2. Wash the site of injection with soap and water, scrubbing hard. If you just got out of the shower you can skip this step.
3. Once you wash the site don't continually touch it as this will just introduce new bacteria to the area.
4. Open an alcohol swab and swab the rubber stopper from bottom to top 3 times. Do not use circular motions as some bacteria are highly resistant and wiping top to bottom can help remove them without just moving them around.
5. Take the syringe and needle out of the wrapper and apply the needle to the syringe. Be sure not to touch the needle because it must remain sterile. Pull back on the plunger until you have as much air in the barrel of the syringe as you want to inject. For instance if you want to inject 2 mL of solution make sure you have 2 mL of air in the syringe.
6. Turn bottle upside down and inject the needle into the stopper. Depress the plunger so that the air is in the bottle. Be sure the tip of your needle is below the fluid line so you don't drawn in more air.
7. Pull back on the plunger and draw the desired amount of liquid into the syringe. Take the needle out of the stopper and hold the syringe needle side up. Flick the side of the syringe to make whatever bubbles that are in the syringe go to the top. This is a very important step that will be explained below. Once all the bubbles have gone to the top, slowly depress the plunger with the needle still up and push the air out of the syringe. Also allow a little bit of solution to flow out slowly over the syringe as this will further lubricate the needle.
8. DO NOT use alcohol on the needle itself, it is already sterile and doing this will remove the silicone coating that helps in the needle sliding into the muscle. Set the syringe down with the needle cap on and use another alcohol swab to prepare the injection site. Once again use a sweeping motion in one direction pressing hard. You want to be sure to get the resistant bacteria off the skin by wiping away a small skin layer.
9. Push the needle into the skin in a relaxed position but BEFORE YOU DEPRESS THE PLUNGER make sure you actually pull slightly back on the plunger (.25 mL or so) and be sure that no blood comes into the syringe. This tests to make sure you have not hit a vein. You should see a small air bubble appear. If you see blood pull the needle out, put a new needle on and try again in another position.

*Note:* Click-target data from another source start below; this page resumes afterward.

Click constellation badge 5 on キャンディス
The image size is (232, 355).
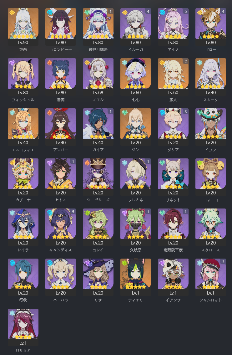(73, 212)
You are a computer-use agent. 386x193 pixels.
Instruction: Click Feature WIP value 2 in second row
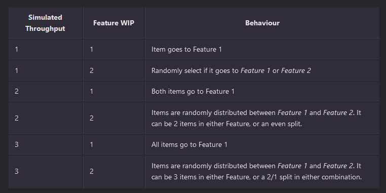tap(92, 70)
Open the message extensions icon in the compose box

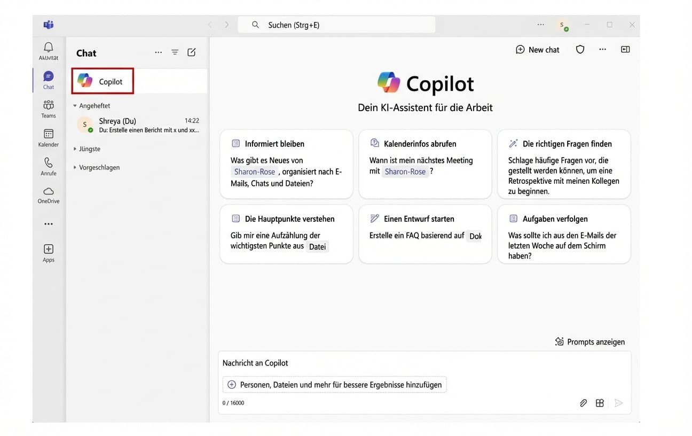(600, 402)
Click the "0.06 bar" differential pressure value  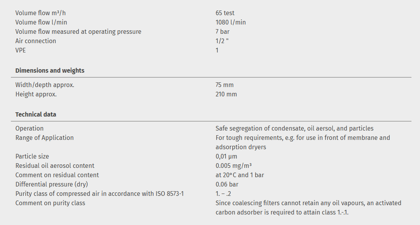coord(227,184)
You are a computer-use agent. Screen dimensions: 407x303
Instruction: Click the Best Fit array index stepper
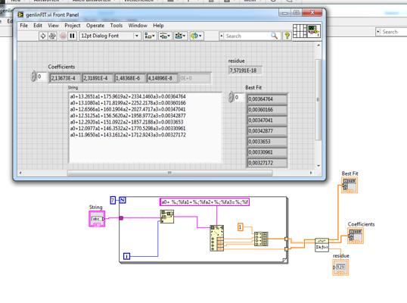(231, 97)
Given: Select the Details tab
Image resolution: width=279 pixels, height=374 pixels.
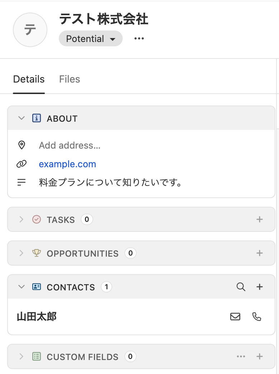Looking at the screenshot, I should point(29,79).
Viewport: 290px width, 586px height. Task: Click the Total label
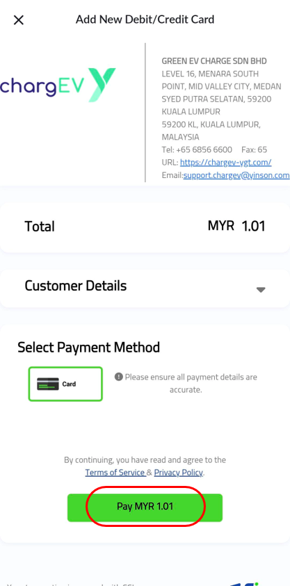tap(40, 227)
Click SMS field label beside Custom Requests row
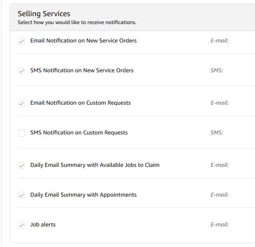This screenshot has width=255, height=247. pos(216,133)
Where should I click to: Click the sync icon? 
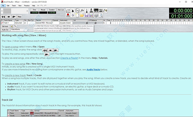point(77,11)
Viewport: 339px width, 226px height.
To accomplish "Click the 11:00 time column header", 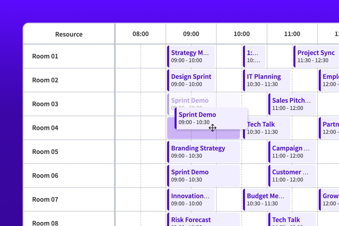I will pyautogui.click(x=292, y=34).
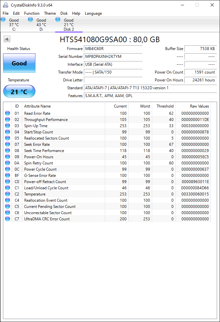Image resolution: width=220 pixels, height=322 pixels.
Task: Click the Reallocated Sectors Count status orb
Action: click(x=8, y=138)
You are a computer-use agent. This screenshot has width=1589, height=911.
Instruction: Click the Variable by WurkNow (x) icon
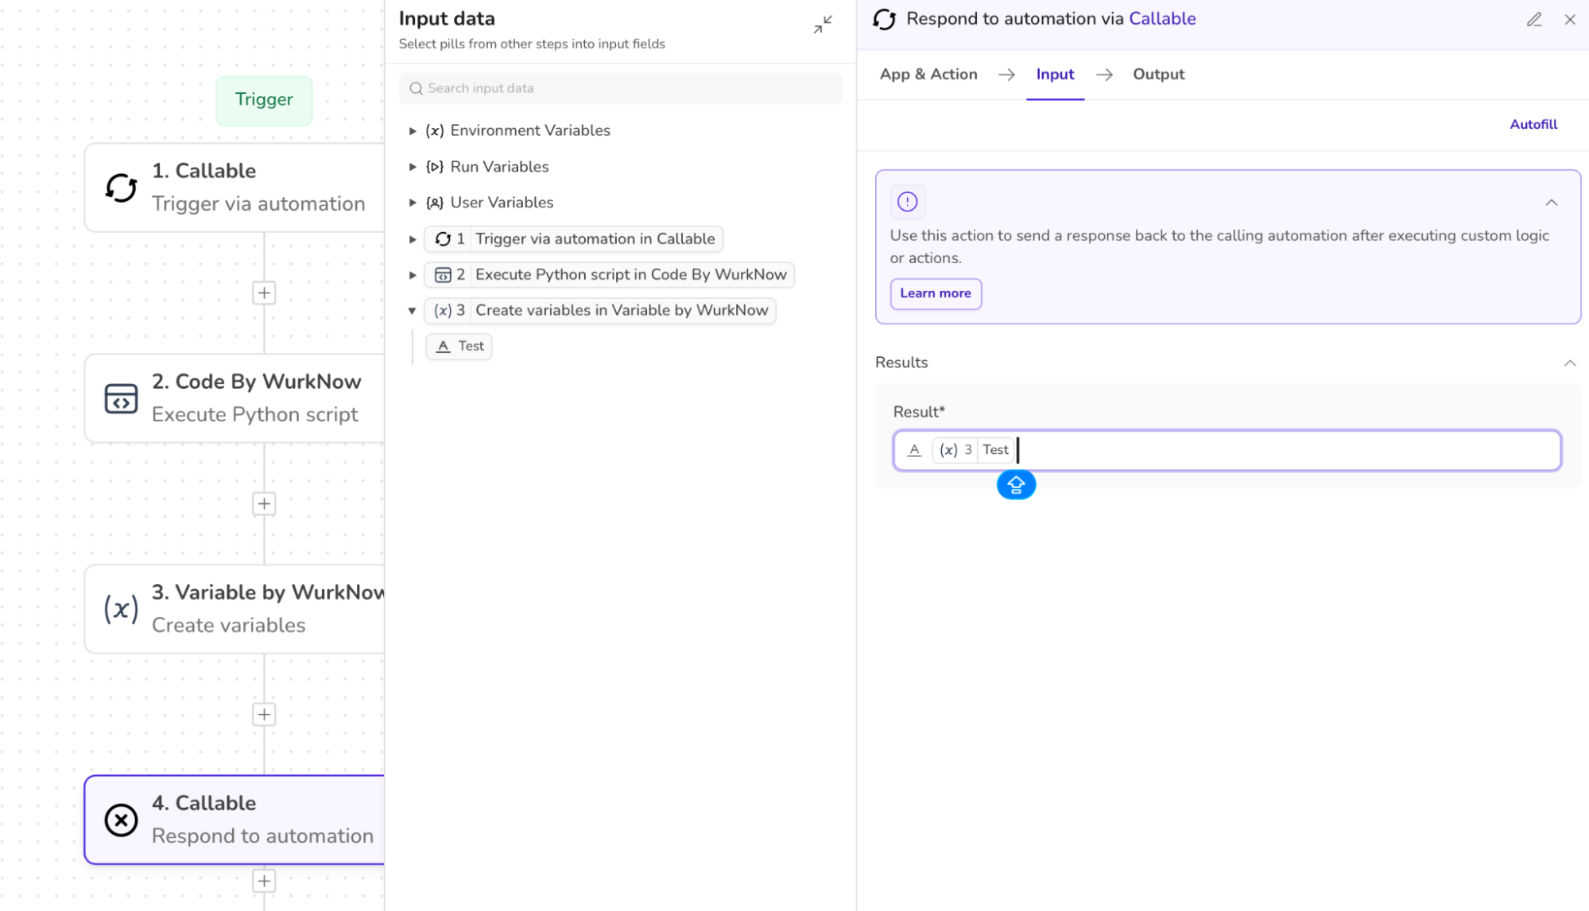pos(121,609)
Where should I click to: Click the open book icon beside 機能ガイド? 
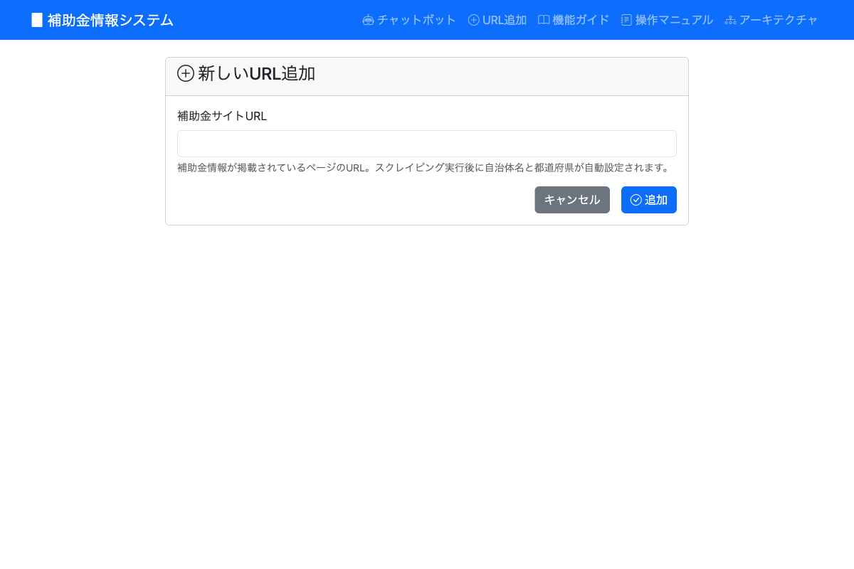(544, 20)
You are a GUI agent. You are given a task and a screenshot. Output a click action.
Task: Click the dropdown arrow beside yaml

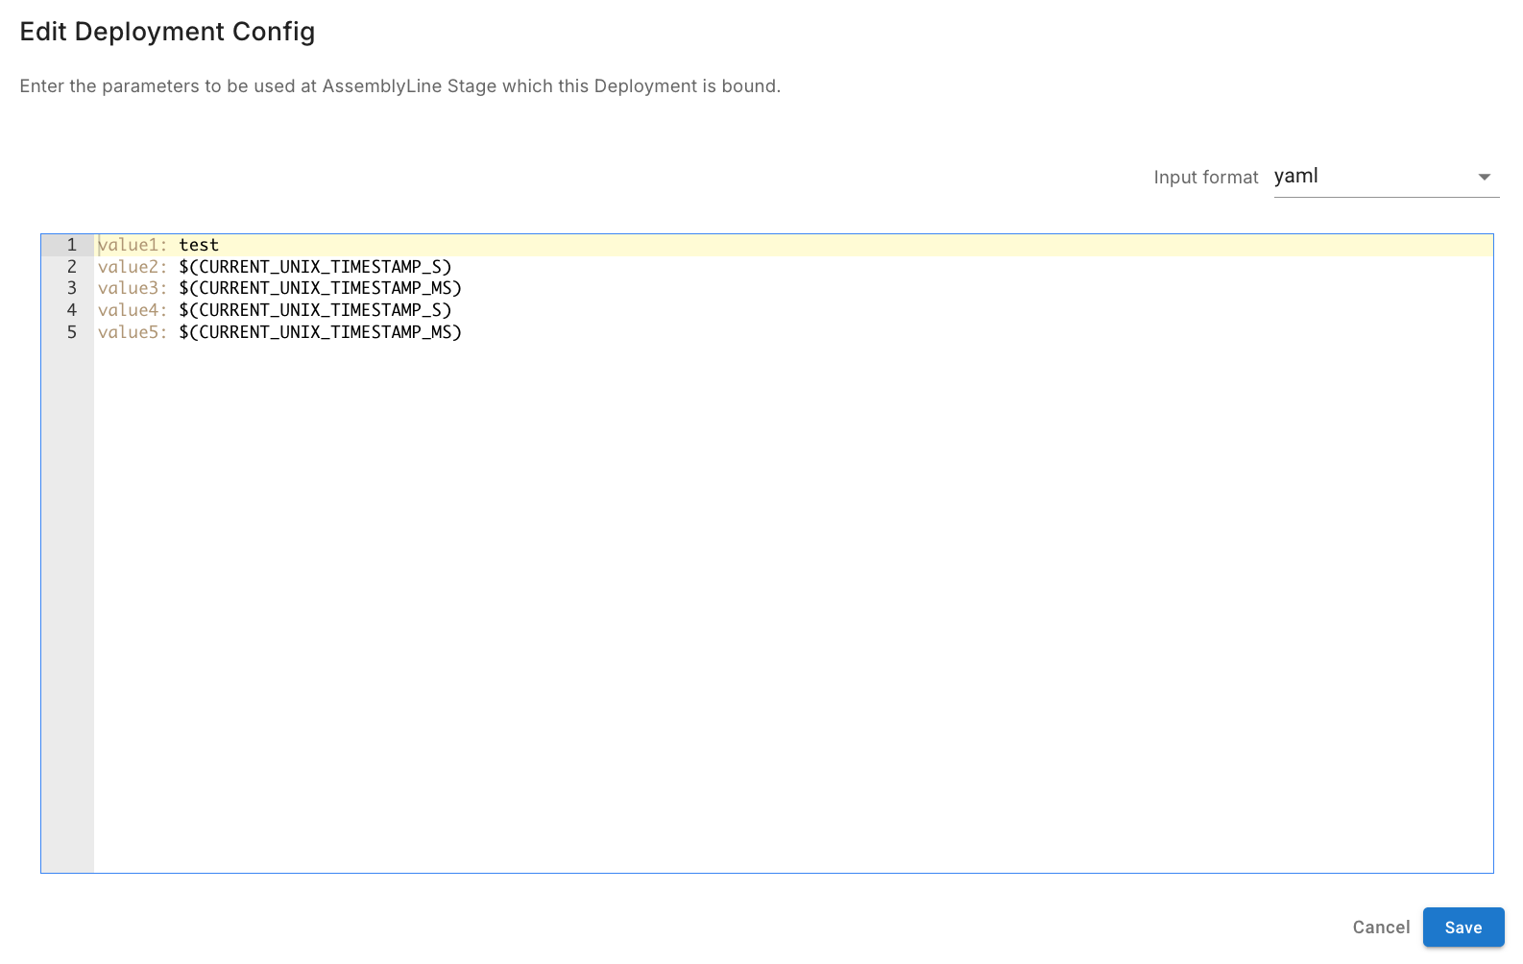click(x=1484, y=177)
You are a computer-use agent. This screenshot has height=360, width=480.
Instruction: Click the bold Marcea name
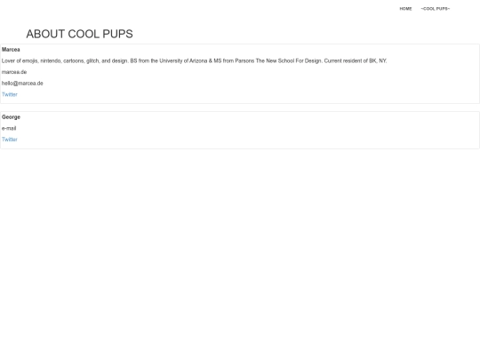(11, 50)
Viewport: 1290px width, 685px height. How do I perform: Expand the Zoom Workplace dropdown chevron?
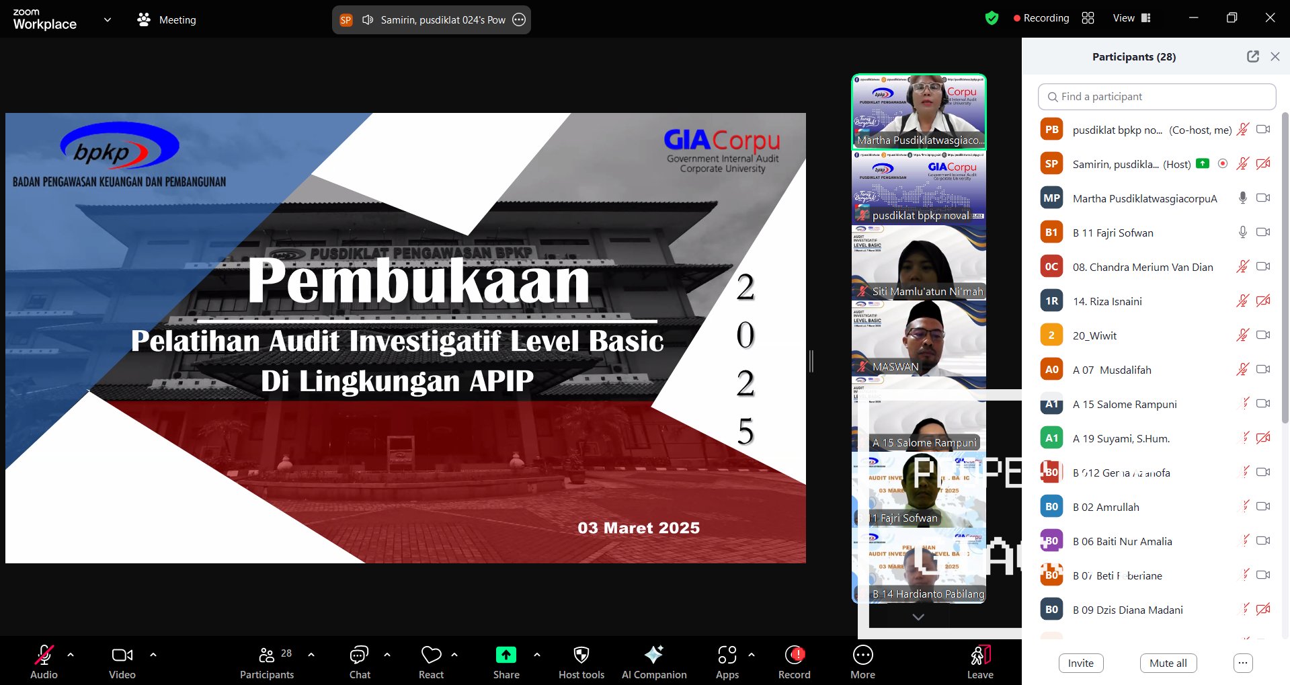click(x=107, y=19)
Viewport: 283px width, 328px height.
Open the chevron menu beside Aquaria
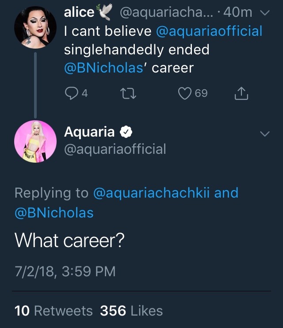pos(264,133)
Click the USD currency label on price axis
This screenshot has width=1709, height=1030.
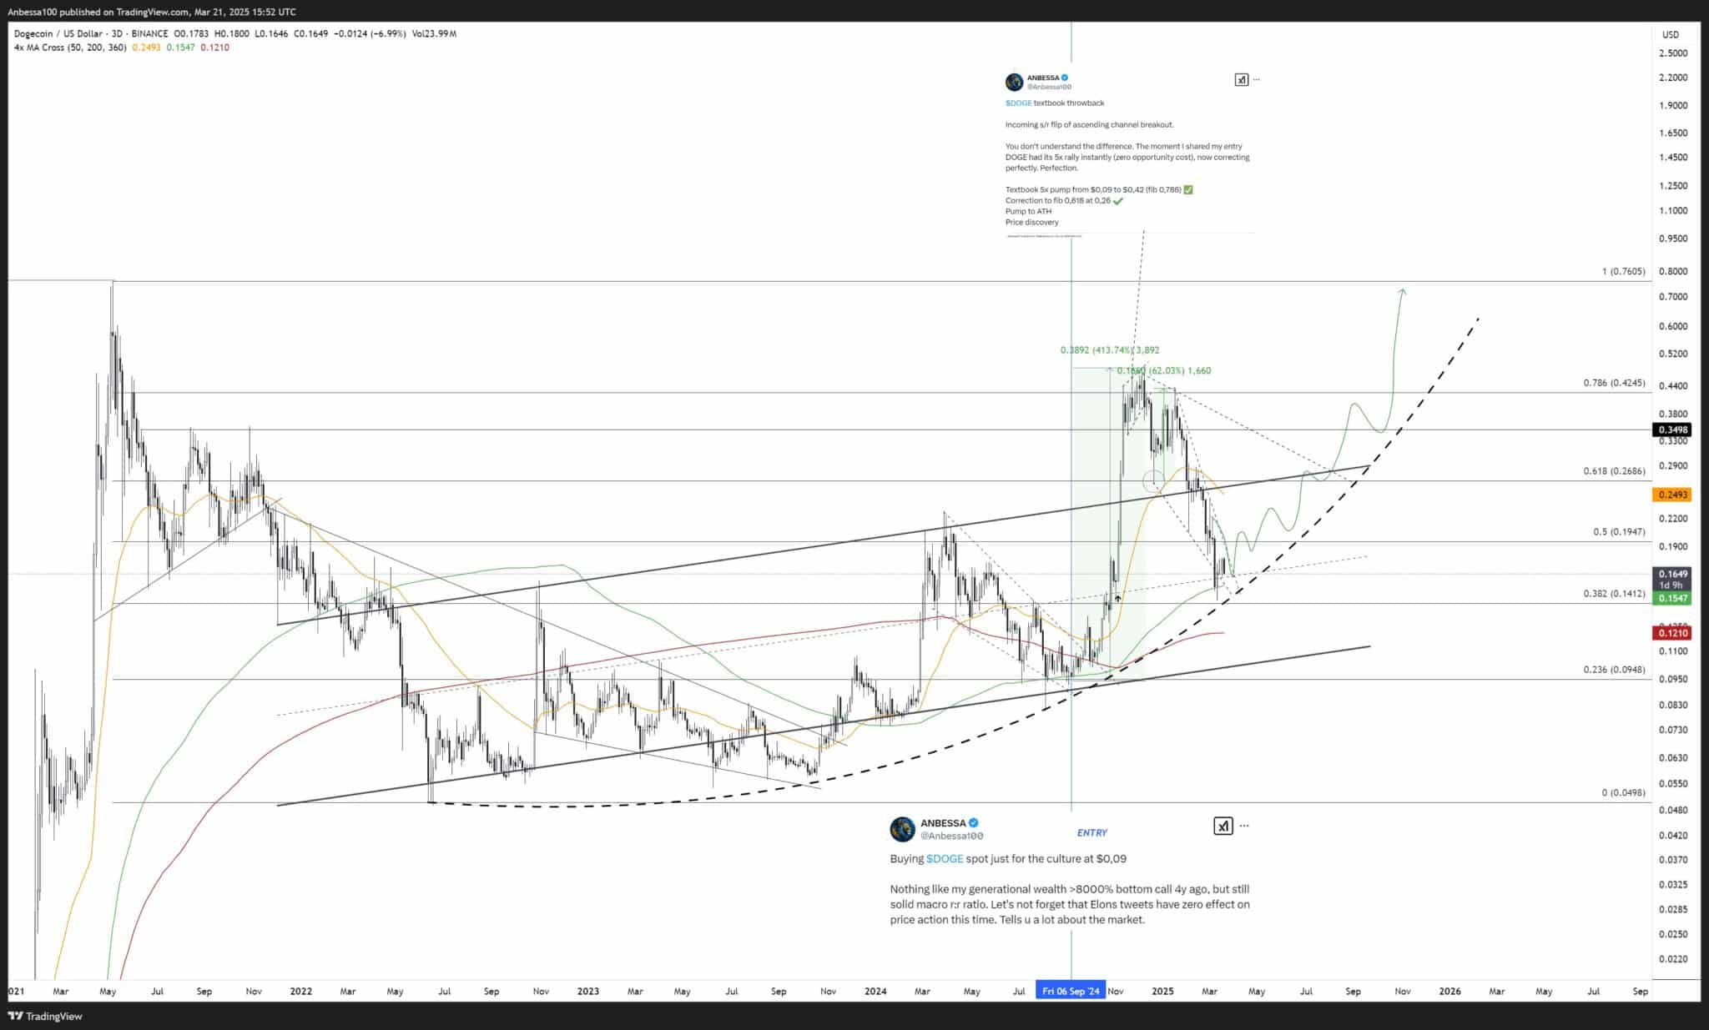(1671, 34)
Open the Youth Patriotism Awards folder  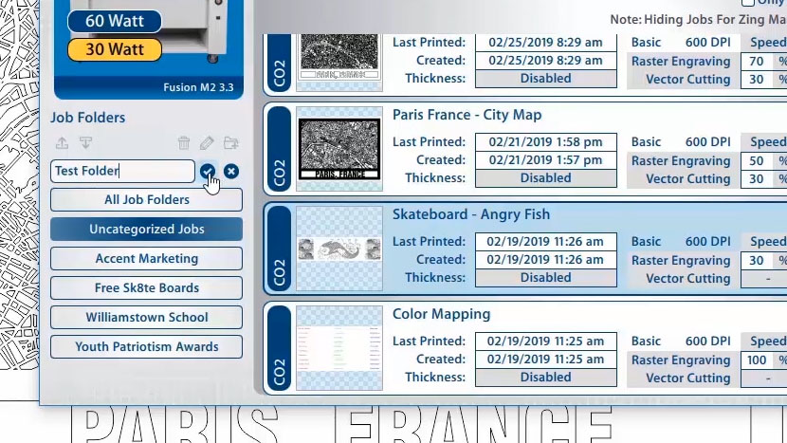point(146,347)
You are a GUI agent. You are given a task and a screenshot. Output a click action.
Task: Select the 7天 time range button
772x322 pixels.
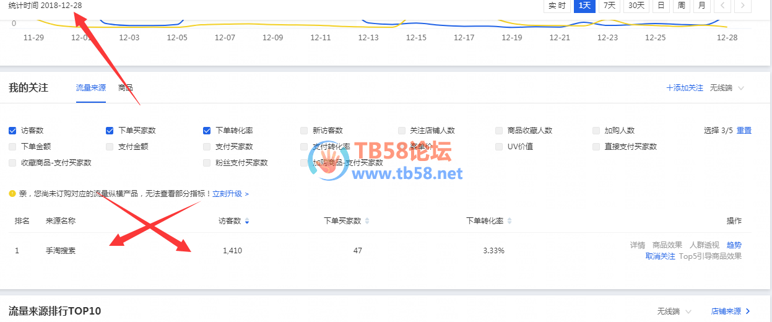(x=610, y=6)
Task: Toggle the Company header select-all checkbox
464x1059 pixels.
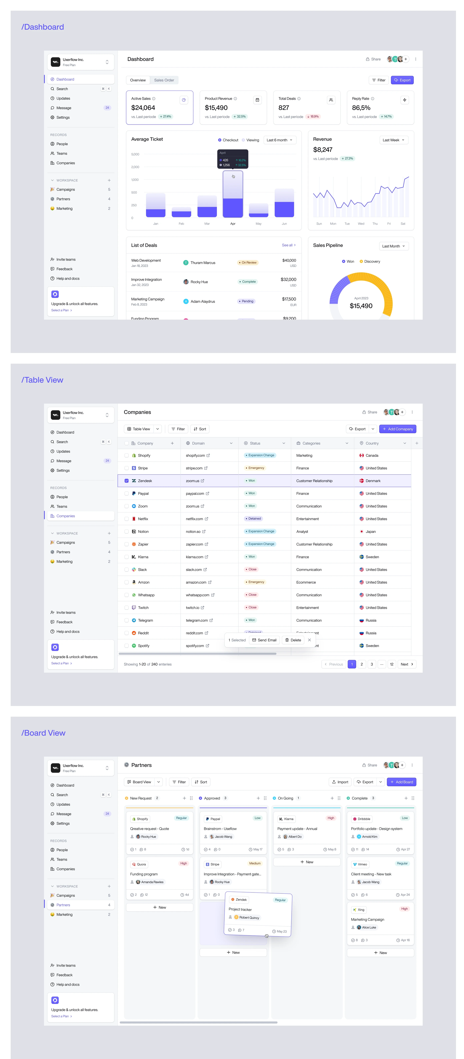Action: point(127,443)
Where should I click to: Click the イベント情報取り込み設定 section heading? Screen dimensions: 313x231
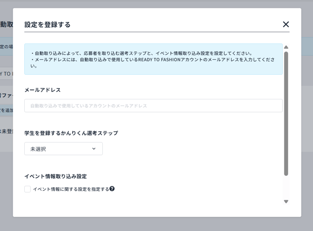(x=56, y=176)
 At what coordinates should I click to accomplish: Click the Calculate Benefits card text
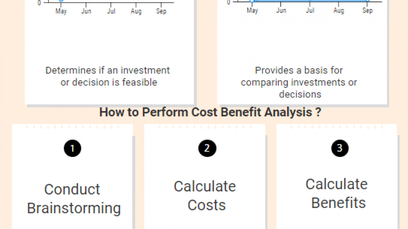coord(337,193)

10. If no blood is present inject in a medium fashion over the course of about 10 seconds or so.
11. Pull the needle out BE SURE TO CAP IT SO NO ONE GETS STUCK and throw it away.
Why is it important to check to see if a vein was hit? Oil is lipophilic and does not mix with water. When an oil is injected into the blood stream (a vein) it acts as an embolism which can lodge into small capillaries and cause serious problems. In a vein the first place an embolus usually encounters is the pulmonary circulation (lungs). Here it gets lodged and can cause infarction/necrosis (death of tissue) upstream. The same goes for air bubbles, they are not soluble and can cause similar issues.
Filtering liquids retrieved from a glass ampule. The biggest mistake I see from people is using something like hCG from a glass ampule and directly injecting it. Something that they seem to forget is that even though you don't see any glass shards it does not mean they are not there. When breaking a glass ampule and using its contents it must be filtered with at least a non-sterilizing filter that is 1-5 um. Failure to do this can lead to inflammation of tissue that when used long term can cause issues, especially if accidentally injected into a vein. If injected into a vein phlebitis (inflammation of vein) can occur.
That is the end for now. If you have any questions ask and remember be safe and KEEP ALL AREAS STERILE.